Nessa, walking at his left, stopped. Her veil shifted, revealing warm brown skin and a thoughtful frown. "You perceive clearly," she said, words almost reverent. "Most visitors only notice the glow."

He turned, brow raised. "Patterns are my trade. Machines, insects, constellations—they all speak if you listen."

She gave a small nod, then ventured, "You see because you share blood with us."

The words struck him harder than he expected. He blinked. "Blood?" His mind jumped to Elowen's pointed ears, their subtle glow when she read star-maps late at night. Then to the Saintess's similar eyes, to the echoes he had sensed between them.

"Yes," Nessa continued, voice gentle but firm. "We—the Saintess, Talyra, and I—descend from the royal line that branched back toward the Grove. We are sisters of spirit and, long ago, sisters of flesh to the Queens that now sit upon the throne."

Mikhailis released a slow breath. The corridor's dim light suddenly felt brighter, as though the scrolls themselves leaned in to listen. Elowen never hid her lineage, but she rarely spoke of cousins in cloistered orders.

"It explains," Nessa added, "why the Tree welcomed you without quaking. It sensed the bridge already forged."

"And why Elowen allowed this meeting the moment it was requested," he finished, half to himself. "She trusts family—even if distance and centuries separate the branches."

Talyra inclined her head. "The Grove keeps memory; the Palace keeps power. Both are needed."

Mikhailis let that sink in. Under his robe, his heartbeat reset to a steadier cadence. "Then let's see what other memories you're willing to share."

They emerged into a vast dome that stole his breath. The floor appeared to float—broad planks of pale root-wood suspended on invisible currents. Shelves grew straight from the ground, each one a rib of dark heartwood curving upward before unfurling into delicate fingers that held brittle folios. At every faint gust, the ribs flexed, sliding volumes left or right so gently the pages hardly rustled.

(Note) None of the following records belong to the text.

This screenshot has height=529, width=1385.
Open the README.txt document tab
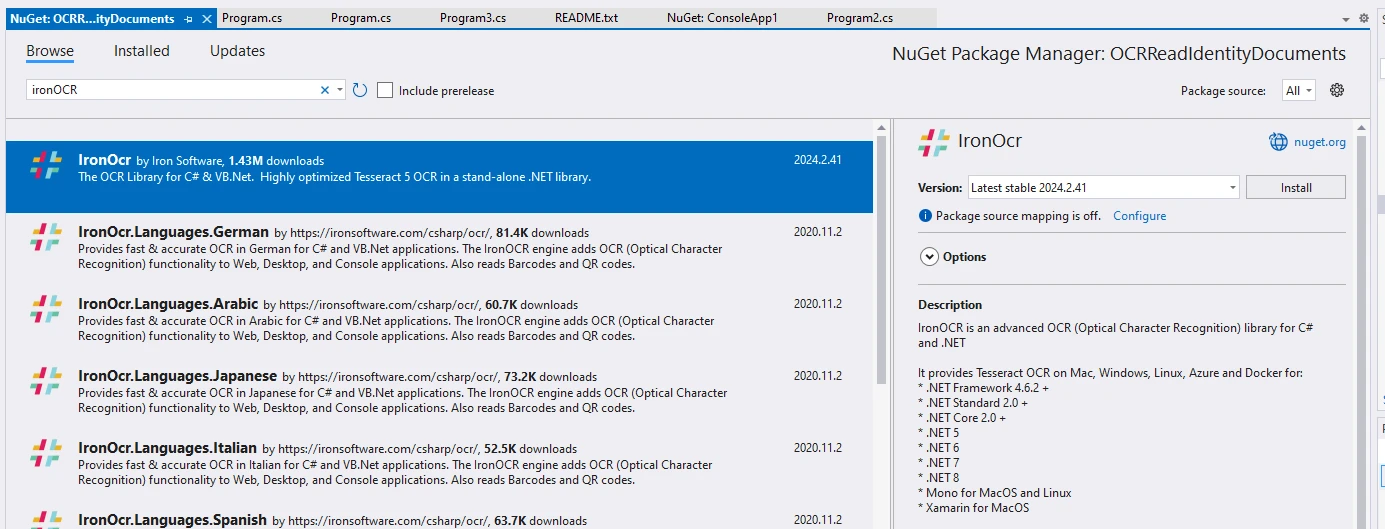click(586, 18)
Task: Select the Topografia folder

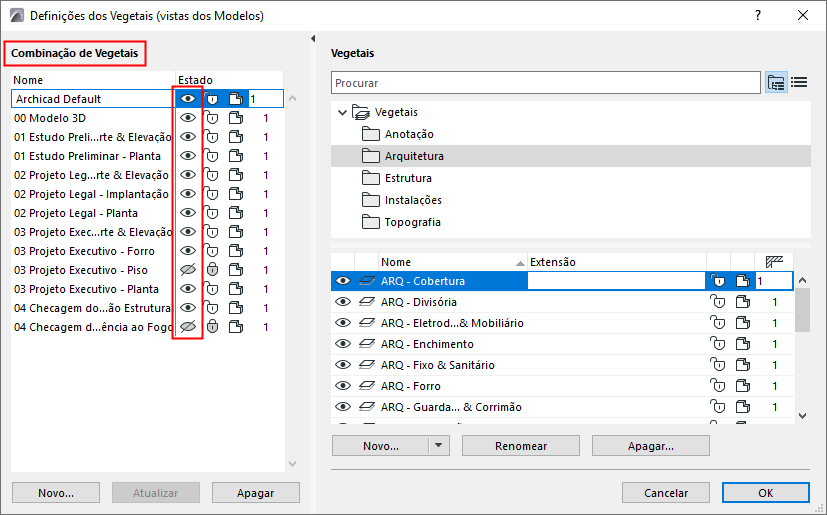Action: click(x=412, y=222)
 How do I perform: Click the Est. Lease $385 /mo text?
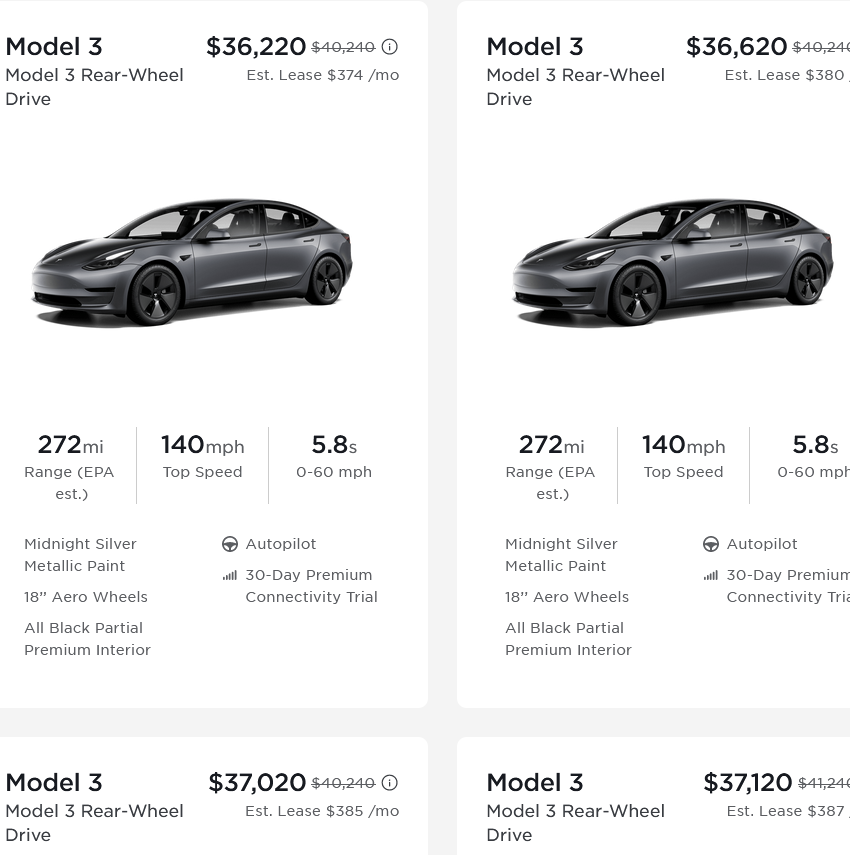pyautogui.click(x=322, y=811)
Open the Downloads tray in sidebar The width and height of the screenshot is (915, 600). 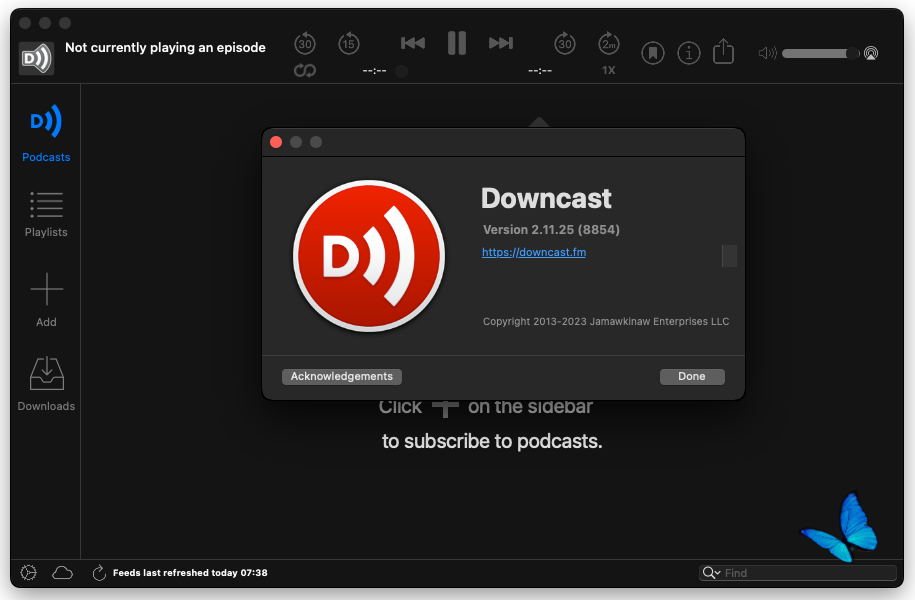click(x=46, y=382)
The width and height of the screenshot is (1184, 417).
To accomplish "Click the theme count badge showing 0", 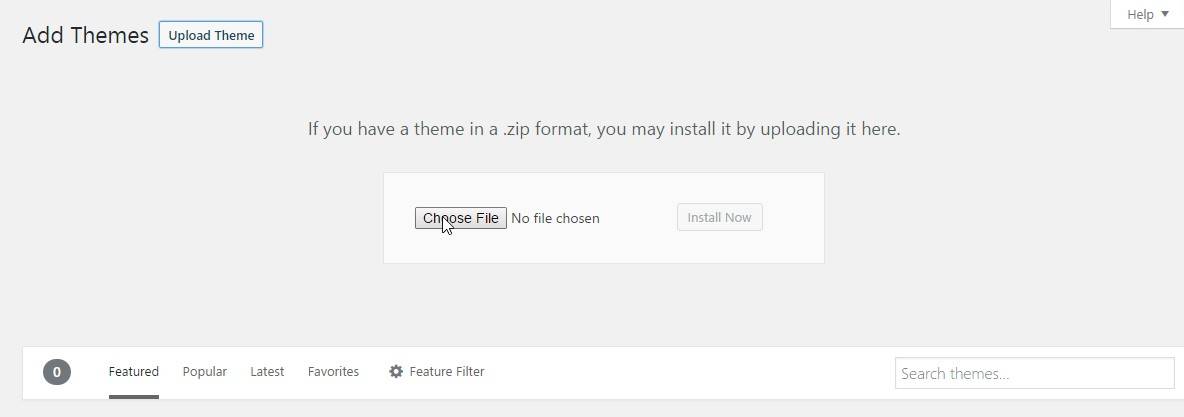I will coord(57,373).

Lanterns shaped like seed-pods drifted through the air, tethered by threads of glowing sap. Whenever a pod rose, an answering shelf descended, trading places in a slow dance that reminded him of planetary gears meshing in silence.

He stepped forward, feet sinking slightly into the pliant floor, and reached out. His gloved fingertips grazed symbols etched in a script composed of flowing arcs and star-shards. The grooves were shallow but crisp, untouched by erosion.

"Pre-Dawn," he whispered, reverence mixing with scholarly glee. "Could be fifteen, maybe twenty thousand cycles old." He traced another rune. "This one looks like an early form of the word boundary."

A subdued chime vibrated against his collar. <Even my extensive database lacks a complete lexicon. Encourage high-resolution scans when diplomatic conditions permit.>

He smiled thinly. "Patience, Rodion." Quietly he added, "We ask, we don't seize."

Talyra watched him with a glimmer of pride. "When the Great Storm burned the first libraries, the Tree swallowed what knowledge it could. Here, it lets us borrow its memories."

He imagined giant roots drinking up fallen texts like water, converting language into living fiber. An organic archive—an idea beautiful and terrifying all at once.

A hush fell. Petals drifted from some unseen height, spiraling around him before settling at his feet. Their soft landing sounded like tiny drumbeats.

Talyra and Nessa bowed. "We must let you rest," Talyra said, her voice as hushed as the petals. "The Saintess will return when the Tree stirs again."

Mikhailis forced himself to step back from the shelf, though every instinct begged him to open the nearest folio. His mind buzzed with converging lines: the mural of the ant-queen, the royal blood branching into hidden orders, the living library breathing around him.

"Actually," he said, voice low but steady, "I prefer to rest here, amidst these whispers of the past."